Authors: Fuxun Yu, Zhuwei Qin, Chenchen Liu, Liang Zhao, Yanzhi Wang, Xiang Chen

IJCAI 2019 | Conference PDF | Archive PDF | Plain Text | LLM Run Details

Reproducibility Variable Result LLM Response
Research Type Experimental With extensive experiments, our metric demonstrates several advantages over conventional adversarial testing accuracy based robustness estimation: (1) it provides a uniformed evaluation to models with different structures and parameter scales; (2) it overperforms conventional accuracy based robustness estimation and provides a more reliable evaluation that is invariant to different test settings; (3) it can be fast generated without considerable testing cost.
Researcher Affiliation Academia Fuxun Yu1 , Zhuwei Qin2 , Chenchen Liu3 , Liang Zhao4 , Yanzhi Wang5 and Xiang Chen6 1,2,4,6George Mason University 3University of Maryland, Baltimore County 5Northeastern University ccliu@umbc.edu, yanz.wang@northeastern.edu, {fyu2, zqin, lzhao9, xchen26}@gmu.edu
Pseudocode No The paper does not contain any pseudocode or clearly labeled algorithm blocks.
Open Source Code No The paper mentions that "The gradient regularization and Min Max training is reimplemented with Pytorch" (Footnote 3) and provides a link to a "Min Max model" from 'facebookresearch' (Footnote 4), but it does not state that *their own* methodology's source code is available or open-sourced.
Open Datasets Yes To test the generality of our metric for neural networks robustness evaluation, we adopt three common datasets (i.e. MNIST, CIFAR10, and Image Net)
Dataset Splits No The paper mentions evaluating robustness using 'adversarial testing accuracies' and discusses 'batch size' for measurement stability, but it does not specify training, validation, and test dataset splits with percentages, counts, or references to predefined splits with citations for reproducibility.

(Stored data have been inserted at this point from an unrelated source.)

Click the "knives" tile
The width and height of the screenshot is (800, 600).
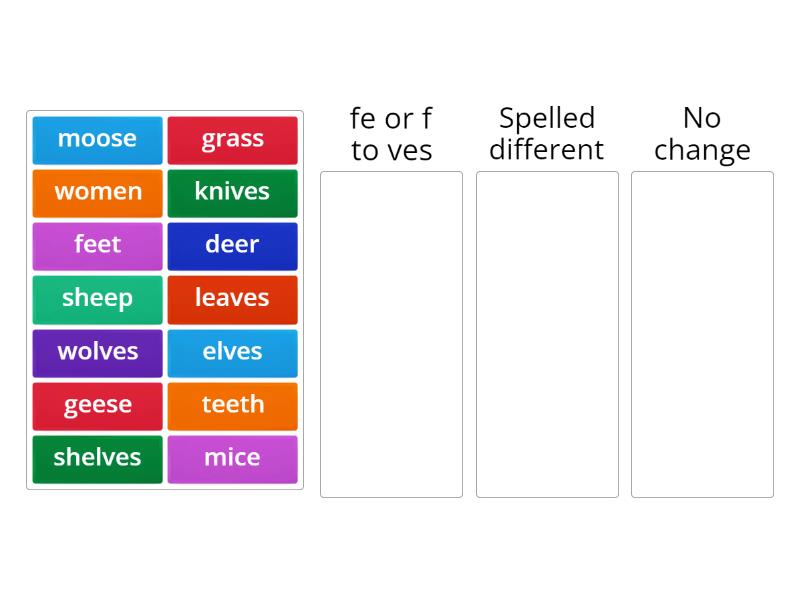(x=233, y=192)
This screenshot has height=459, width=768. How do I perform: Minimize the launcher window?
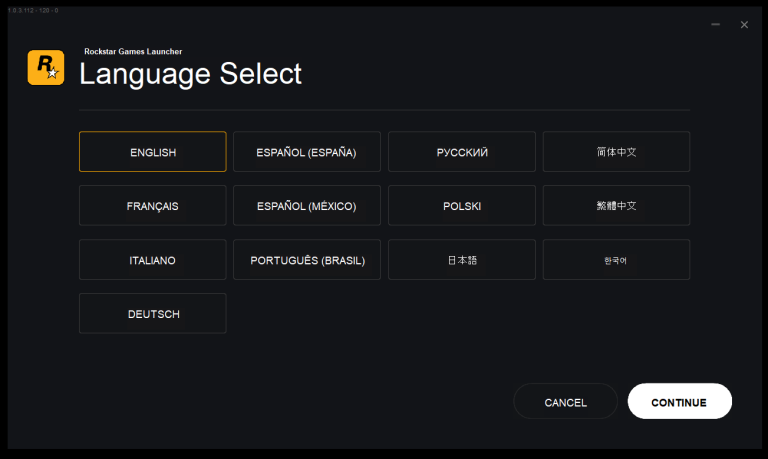[715, 24]
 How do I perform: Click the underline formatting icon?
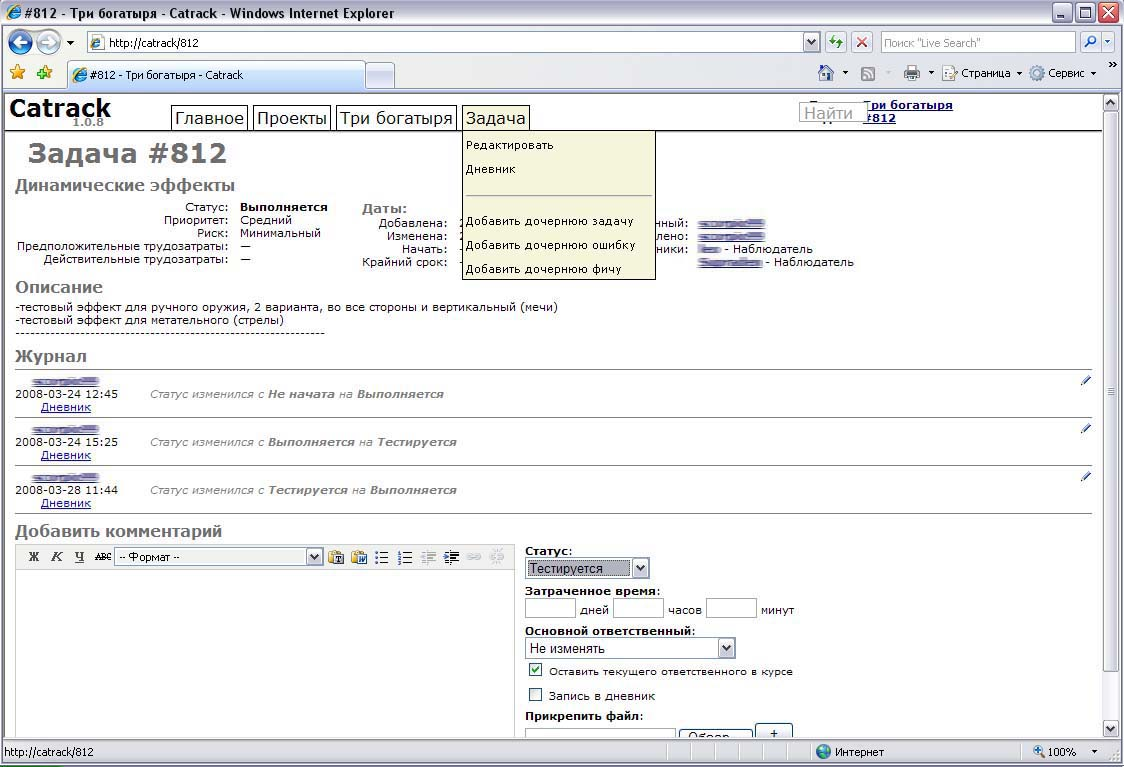[80, 557]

Hardware Specification Yes To conduct the Min Max training, the reported time needed is about 52 hours on 128 V100 GPUs.
Software Dependencies No The paper mentions the use of "Pytorch" in Footnote 3, but does not provide specific version numbers for any software dependencies.

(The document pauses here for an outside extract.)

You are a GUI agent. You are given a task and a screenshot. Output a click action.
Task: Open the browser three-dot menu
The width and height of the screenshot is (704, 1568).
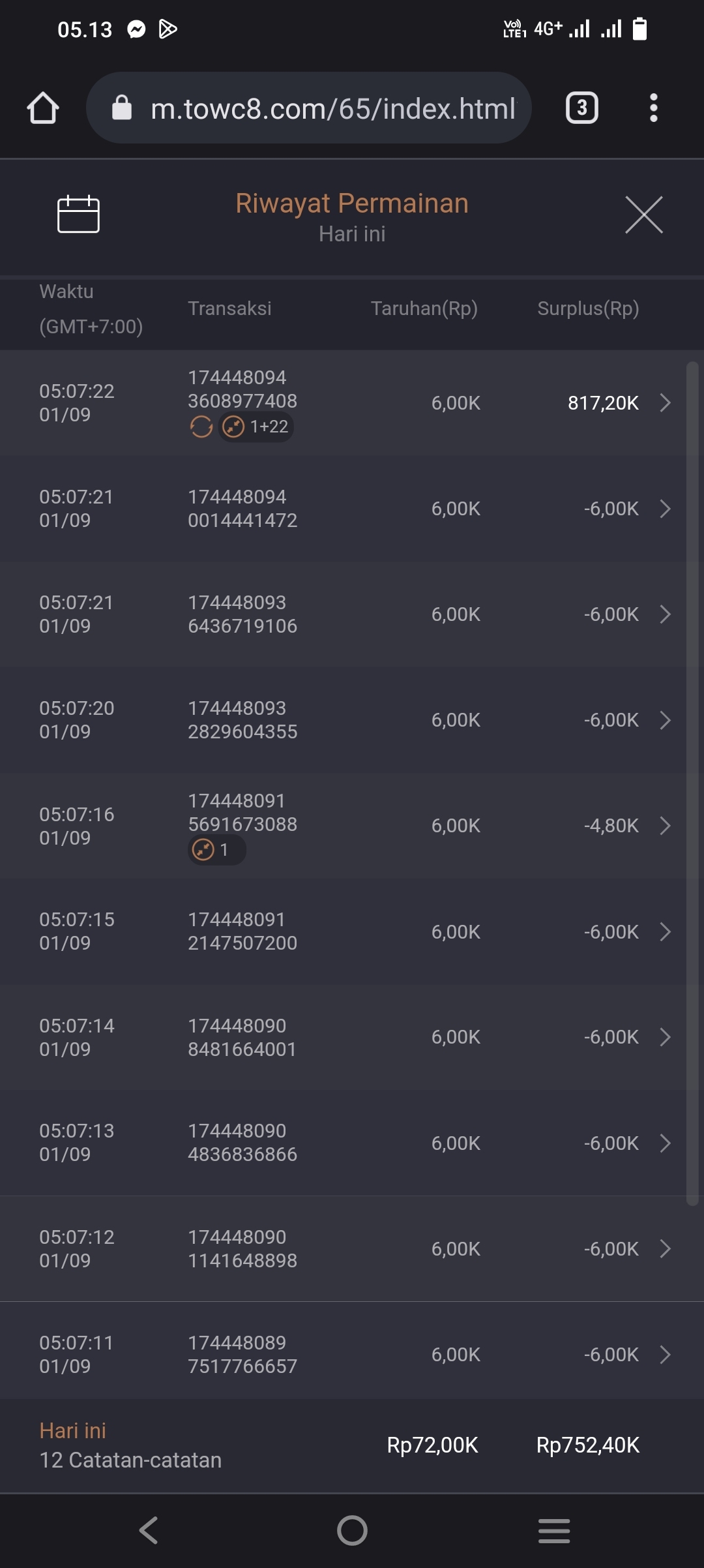coord(653,108)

Experiment Setup Yes The adversarial perturbations are constrained by the ℓ -norm as 0.3/1.0, 8.0/255.0, 16.0/255.0 on MNIST, CIFAR10, and Image Net respectively. Correspondingly, the robustness verification is based on referencing the adversarial testing accuracies from two currently strongest attacks: 30-step PGD (PGD-30) attack based on cross-entropy loss and 30-step CW (CW-30) attacks based on C&W loss.